EXERCISE AIM
Beneath this task are records; print exactly the stretch of them from the line with "Viewport: 640px width, 564px height." through the line with "Open the 生ログ", both ends included.

RECORDS SHOWN

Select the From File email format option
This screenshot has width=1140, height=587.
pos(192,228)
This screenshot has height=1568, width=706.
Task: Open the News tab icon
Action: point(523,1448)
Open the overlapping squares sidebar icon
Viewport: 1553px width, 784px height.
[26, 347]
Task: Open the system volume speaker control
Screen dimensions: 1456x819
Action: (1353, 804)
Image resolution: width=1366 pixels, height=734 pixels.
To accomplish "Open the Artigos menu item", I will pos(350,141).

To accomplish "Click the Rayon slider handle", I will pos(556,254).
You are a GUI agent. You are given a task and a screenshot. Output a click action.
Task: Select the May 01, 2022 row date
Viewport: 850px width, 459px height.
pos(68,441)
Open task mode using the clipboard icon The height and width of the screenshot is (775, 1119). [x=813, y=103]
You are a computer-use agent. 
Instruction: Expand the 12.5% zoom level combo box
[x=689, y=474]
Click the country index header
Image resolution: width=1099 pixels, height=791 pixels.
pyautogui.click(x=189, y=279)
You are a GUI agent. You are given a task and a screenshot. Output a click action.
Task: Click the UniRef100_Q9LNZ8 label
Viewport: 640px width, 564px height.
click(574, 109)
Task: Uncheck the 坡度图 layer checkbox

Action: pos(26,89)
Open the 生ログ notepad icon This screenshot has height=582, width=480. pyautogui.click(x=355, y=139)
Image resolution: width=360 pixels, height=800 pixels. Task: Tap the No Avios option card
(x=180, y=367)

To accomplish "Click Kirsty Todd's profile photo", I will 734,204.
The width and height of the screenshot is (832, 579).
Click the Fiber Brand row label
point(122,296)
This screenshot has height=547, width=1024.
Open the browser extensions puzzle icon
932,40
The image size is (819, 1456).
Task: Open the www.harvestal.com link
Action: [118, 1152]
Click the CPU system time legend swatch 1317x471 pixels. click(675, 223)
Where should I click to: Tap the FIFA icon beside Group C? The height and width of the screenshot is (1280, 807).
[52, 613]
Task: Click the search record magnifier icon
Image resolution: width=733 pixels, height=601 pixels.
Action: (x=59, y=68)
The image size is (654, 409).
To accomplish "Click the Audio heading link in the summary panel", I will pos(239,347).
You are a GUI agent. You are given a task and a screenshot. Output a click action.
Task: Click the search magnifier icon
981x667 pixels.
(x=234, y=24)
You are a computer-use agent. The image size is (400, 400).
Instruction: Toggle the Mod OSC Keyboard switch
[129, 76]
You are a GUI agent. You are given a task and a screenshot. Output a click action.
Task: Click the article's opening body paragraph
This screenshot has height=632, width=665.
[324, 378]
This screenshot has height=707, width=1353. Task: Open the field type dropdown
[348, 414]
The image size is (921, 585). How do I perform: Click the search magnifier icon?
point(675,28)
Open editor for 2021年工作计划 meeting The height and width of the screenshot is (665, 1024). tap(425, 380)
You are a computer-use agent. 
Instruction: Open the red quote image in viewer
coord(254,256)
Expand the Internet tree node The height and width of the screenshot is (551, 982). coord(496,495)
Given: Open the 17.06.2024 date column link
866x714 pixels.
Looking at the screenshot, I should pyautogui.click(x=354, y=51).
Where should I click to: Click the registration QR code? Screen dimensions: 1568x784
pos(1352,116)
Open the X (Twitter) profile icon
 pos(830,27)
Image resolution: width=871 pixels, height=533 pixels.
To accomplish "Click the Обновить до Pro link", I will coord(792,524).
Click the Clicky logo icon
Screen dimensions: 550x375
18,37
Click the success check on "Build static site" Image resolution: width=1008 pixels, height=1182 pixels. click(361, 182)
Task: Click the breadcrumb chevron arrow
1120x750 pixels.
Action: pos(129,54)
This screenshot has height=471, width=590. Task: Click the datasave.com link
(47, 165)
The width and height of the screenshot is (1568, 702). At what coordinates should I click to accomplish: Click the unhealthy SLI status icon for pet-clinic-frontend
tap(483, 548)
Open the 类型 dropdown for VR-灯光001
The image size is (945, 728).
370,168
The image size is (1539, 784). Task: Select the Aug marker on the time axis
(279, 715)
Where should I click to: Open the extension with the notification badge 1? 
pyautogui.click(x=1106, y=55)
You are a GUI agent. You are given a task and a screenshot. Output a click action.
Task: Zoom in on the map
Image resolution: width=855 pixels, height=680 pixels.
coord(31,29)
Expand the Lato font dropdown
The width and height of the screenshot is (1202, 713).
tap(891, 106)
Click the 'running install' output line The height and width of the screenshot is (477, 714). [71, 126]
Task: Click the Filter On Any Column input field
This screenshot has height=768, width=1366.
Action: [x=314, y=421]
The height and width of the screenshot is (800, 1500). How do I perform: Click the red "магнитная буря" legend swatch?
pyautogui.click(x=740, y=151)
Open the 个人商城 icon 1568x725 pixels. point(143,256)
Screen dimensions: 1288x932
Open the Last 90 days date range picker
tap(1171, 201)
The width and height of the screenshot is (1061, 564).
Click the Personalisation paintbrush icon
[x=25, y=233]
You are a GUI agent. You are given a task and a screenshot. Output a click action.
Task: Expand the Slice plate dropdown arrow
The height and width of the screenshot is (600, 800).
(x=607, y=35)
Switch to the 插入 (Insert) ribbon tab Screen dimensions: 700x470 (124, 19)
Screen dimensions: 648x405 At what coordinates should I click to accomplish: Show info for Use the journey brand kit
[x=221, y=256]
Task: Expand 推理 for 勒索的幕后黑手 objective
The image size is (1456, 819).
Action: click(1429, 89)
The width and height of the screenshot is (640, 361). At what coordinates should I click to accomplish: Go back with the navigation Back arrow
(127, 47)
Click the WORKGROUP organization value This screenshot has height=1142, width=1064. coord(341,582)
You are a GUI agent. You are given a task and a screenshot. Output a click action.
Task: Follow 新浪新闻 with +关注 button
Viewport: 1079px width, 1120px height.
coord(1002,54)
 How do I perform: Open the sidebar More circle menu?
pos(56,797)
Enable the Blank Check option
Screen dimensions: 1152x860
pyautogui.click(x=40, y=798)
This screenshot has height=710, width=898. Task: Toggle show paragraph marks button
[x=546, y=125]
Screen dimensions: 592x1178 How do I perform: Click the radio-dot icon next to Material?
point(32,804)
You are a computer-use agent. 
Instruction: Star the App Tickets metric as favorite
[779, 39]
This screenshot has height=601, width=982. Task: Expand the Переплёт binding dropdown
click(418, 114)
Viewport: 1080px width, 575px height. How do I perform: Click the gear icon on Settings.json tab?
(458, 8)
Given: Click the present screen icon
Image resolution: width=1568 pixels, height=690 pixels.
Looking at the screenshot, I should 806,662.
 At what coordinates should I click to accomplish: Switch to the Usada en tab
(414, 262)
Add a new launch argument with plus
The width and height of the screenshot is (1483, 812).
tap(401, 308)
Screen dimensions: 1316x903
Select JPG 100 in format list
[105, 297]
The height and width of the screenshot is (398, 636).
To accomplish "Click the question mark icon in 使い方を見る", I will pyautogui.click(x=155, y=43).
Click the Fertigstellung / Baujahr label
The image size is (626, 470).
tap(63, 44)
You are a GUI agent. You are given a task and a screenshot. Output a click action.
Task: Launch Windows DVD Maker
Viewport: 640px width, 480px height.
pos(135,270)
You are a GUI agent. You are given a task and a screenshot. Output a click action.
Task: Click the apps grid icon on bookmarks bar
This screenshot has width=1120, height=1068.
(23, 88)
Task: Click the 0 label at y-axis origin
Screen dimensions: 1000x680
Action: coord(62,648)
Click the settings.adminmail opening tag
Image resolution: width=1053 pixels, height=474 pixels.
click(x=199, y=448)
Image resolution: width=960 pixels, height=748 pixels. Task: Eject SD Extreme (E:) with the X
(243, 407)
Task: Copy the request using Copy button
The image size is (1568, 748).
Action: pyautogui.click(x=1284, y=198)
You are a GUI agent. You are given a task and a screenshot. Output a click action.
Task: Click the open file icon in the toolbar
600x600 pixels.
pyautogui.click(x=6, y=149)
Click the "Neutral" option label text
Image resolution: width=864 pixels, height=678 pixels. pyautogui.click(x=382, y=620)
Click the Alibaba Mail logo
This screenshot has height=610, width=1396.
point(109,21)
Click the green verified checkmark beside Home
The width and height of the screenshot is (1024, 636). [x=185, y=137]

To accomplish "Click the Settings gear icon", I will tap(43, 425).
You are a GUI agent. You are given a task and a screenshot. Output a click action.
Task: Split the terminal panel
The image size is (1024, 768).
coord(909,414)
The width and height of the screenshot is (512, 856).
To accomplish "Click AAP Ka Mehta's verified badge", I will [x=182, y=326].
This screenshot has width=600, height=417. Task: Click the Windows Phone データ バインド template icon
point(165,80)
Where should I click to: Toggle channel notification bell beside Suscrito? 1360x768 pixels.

TASK OUTPUT
Viewport: 640px width, 564px height.
click(574, 109)
Task: Uncheck the 坡度图 layer checkbox

Action: pos(26,89)
Open the 生ログ notepad icon This screenshot has height=582, width=480. pyautogui.click(x=355, y=139)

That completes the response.